Public health must be our priority. No festivity or family reunion is worth the risk of infecting or being infected by this virus. With that said, with that understood, there is no reason not to celebrate, indulge, and participate in this celebratory season. I will tend to reference "Christmas," as this is my go-to holiday, but many folks will honor Hanukkah, Kwanza, Solstice, and an array of other beloved traditions. And it's my hope that our desire to celebrate (we're certainly overdue for some joy) will take on a purpose and elevate our economy, bring hope to families, renew friendships, and lighten the stress and loneliness felt by all.
Gift-giving this year has potential to go beyond frivolous commercialism—perhaps rescue a small business. Our economy is in dire straits and has affected everyone. Our city of New Orleans, like all communities, has witnessed the loss of jobs and beloved businesses. Mom-and-pop restaurants, bars, and shops are closing, along with larger and formerly more solvent enterprises. So shop with a purpose and use the holidays as an excuse to spend a little green. Maybe your budget is fragile, and you feel that your few dollars couldn't possibly make a difference. Not so. Every dollar spent becomes part of an effort and has the potential to gain momentum. Spread the word, encourage friends and family to shop with an eye towards struggling businesses. And since we're all in this together, also support shopping beyond our city limits.
Those who know me have heard me through the years beg folks to shop local, to help grow locally owned commerce. But our entire country is suffering, and what with the need to play it safe, shopping online or by phone can work to everyone's advantage. Purchases made via your computer or device don't necessarily mean empowering Amazon. Example: You want to send flowers to that out-of-town family member; just google florists in their town and telephone them directly. You get a more personal touch this way, and perhaps the shop is able to bypass their online fees or FTD surcharges.
As a former small-business owner, I relished walk-in customers. The camaraderie, human interaction, and making new friends is great for a business, but also nourishing to the soul. However, money still spends via websites and phones. And during this pandemic, it might be more than a convenience—virtual shopping plays an important role in protecting folks from the risks of COVID-19.
Giving the gift of food or live music is easy. Almost any eatery will happily sell you a gift certificate. This way, the person you gift can choose when, where, and how to enjoy dining—they have the option to redeem later when circumstances are safer or opt for carry-out/delivery. If you wish to make certain that the restaurant staff is properly tipped, then ask about adding a tip when purchasing the card. With so many virtual music venues and theater productions available, consider purchasing tickets as a gift. Is your out-of-town friend longing for some New Orleans right now? Send them a paid subscription to a local magazine/newspaper or a gift certificate to, for example, Louisiana Music Factory, or make a donation to WWOZ.org in their name. Use your imagination.

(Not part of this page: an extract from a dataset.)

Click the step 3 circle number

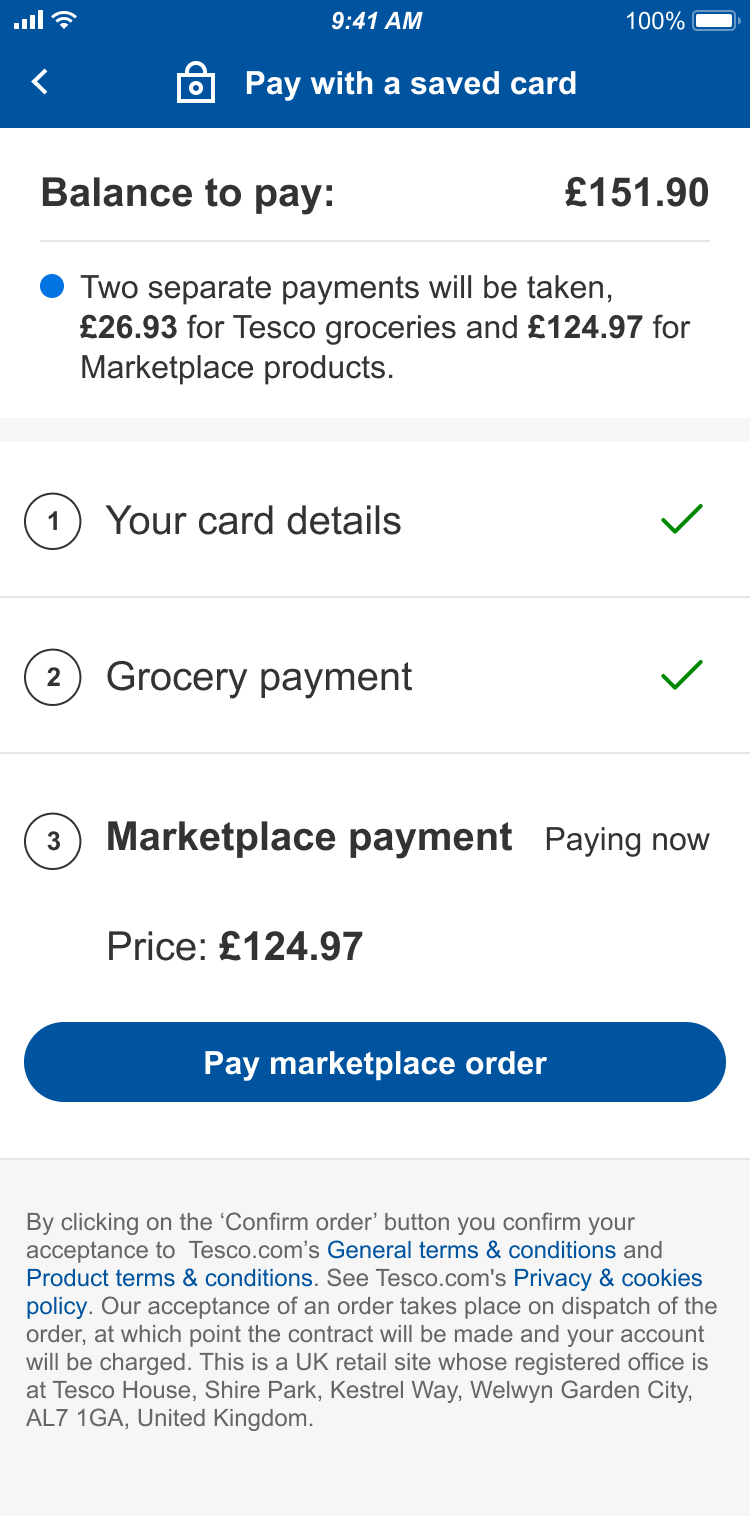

Gift-giving used to strike me as frivolous and wasteful—well, I was wrong. It needn't drain your wallet or make you feel a part of some greedy corporate commercialism. Homemade crafts, foods, a basket of herbs from your garden, thrift-store goodies, and repurposed/recycled treasures from your home (books, CDs, art) are excellent ways to spread some cheer. And if you are blessed with enough money to purchase goodies, now is the time to make a difference, add compassion to capitalism, and be a conscientious consumer. Like I said earlier, use your dollars to support struggling businesses (especially small and independent ones). Pick five fabulous and deserving businesses or venues in need of support and promote them through your social media.
In addition to "paying it forward" to assist our faltering economy, be an informed consumer. Take time to read those labels on toiletries and fragrances, foods and chocolates. Do you really want to give the gift of destruction? Yep, that palm oil in the ingredient list most likely destroys habitats for endangered creatures (orangutans, for one). And did you know that most chocolate involves slave labor—not just exploited labor, I am talking slave labor often involving children. However, with some thoughtful research, you can find caring companies and do the right thing. For instance, Tony's Chocolonely is slave-free and damn delicious (available at Whole Foods). So, you get my drift—support cruelty-free, fair-trade, lead-free, environmentally kind products.
This has been a cruel year, yet during this relentless beating, there have been triumphs attesting to the spirit and generosity of people. Let this holiday season inspire even more acts of kindness. Never forget the value of time—the gift of time has power not found inside your wallet. Give the gift of your energy. Be that shoulder to cry on or that safely distanced voice on the phone or words in a letter. Volunteer to feed those without resources or donate time to help a small shop owner who has no money for payroll. Just give yourself—we all have something within us to share. Be that amazing gift that you are.